Thank you for your hard work.
God Bless 😉
The bible is such a complex book. So contadictory. I have read many interpretations contradictory . I recently found Bart lectures and.books and it clears everything up for me. I can’t begin to explain the relief I feel . I also.like Neville Goddard interpretation. I was catholic. Thankfully I.mostly had good experiences until I started reading The bible myself as teenager and being confused at God demanding abraham sacrificed his son Isaac. I started doubting then but.liked new testament. I didnt really believe or disbelieve. I also read John Lamb Lash interpretation of Nag Hammedi but what happened a close friend of mine was born again christian in the baptist faith I knew her 13 years. I told her I was catholic so she told me it was witchcraft. I took no notice. Didnt argue but she decided to send a pastor round without my consent to clear my house of demons and i went along with it to not offend her. I was told to burn all my books on anything self help and astrology as its demonic. This reminds of doreen virtue. I can’t finish story as it only let’s me post 200 words
To cut my story really short.
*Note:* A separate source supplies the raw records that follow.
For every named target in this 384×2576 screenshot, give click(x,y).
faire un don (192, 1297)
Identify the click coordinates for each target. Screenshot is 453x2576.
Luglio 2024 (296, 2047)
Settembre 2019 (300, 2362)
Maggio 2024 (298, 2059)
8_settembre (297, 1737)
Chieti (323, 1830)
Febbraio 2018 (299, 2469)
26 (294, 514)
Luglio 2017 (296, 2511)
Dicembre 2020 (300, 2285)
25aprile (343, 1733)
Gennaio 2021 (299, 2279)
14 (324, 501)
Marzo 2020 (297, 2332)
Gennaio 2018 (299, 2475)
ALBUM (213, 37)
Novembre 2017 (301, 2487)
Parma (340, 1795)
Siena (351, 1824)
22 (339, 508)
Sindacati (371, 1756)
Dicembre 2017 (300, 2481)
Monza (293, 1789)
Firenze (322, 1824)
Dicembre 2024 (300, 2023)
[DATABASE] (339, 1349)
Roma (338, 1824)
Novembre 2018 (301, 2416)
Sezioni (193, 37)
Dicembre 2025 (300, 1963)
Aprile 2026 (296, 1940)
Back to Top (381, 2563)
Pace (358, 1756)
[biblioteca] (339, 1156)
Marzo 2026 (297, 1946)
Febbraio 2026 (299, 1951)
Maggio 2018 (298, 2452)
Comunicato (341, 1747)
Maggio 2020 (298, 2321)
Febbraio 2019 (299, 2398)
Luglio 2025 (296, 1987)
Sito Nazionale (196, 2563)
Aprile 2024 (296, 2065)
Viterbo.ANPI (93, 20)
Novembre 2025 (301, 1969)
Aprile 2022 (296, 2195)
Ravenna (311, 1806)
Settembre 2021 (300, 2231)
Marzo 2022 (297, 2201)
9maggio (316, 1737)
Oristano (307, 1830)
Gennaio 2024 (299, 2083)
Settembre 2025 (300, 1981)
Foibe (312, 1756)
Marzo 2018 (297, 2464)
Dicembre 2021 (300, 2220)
I got accused of blaspheming the holy spirit which terrified.living daylight out of me as i dont truly understand what the holy spirit just for saying to.my friend I didn’t share her faith. john lamb lash interpretation of Nag hammedi .The stories have changed.the bible comes from.pagan stories. No one know the absolute truth. But the earth gaia is a living organism according to scientist James lovelock. And NAsa.The pagans worshipped the Goddess which represented.mother Godess as in earth .the naghammedi texts does have the sophia of Jesus. John lamb lash believes the sophia in the nag hammedi is the earth. They also worshipped other planets called them Gods as in jupiter saturn venus .each culture named differently. Days of week named after the planets .in Greece they named capital city after a greek pagan goddess Athena. I saw a virgin mary church built on ancient goddess artemis pagan site. The christian stories were copies of ancient pagan stories and just put Jesus there. I think krsna has a simikar story as in virgin birth etc.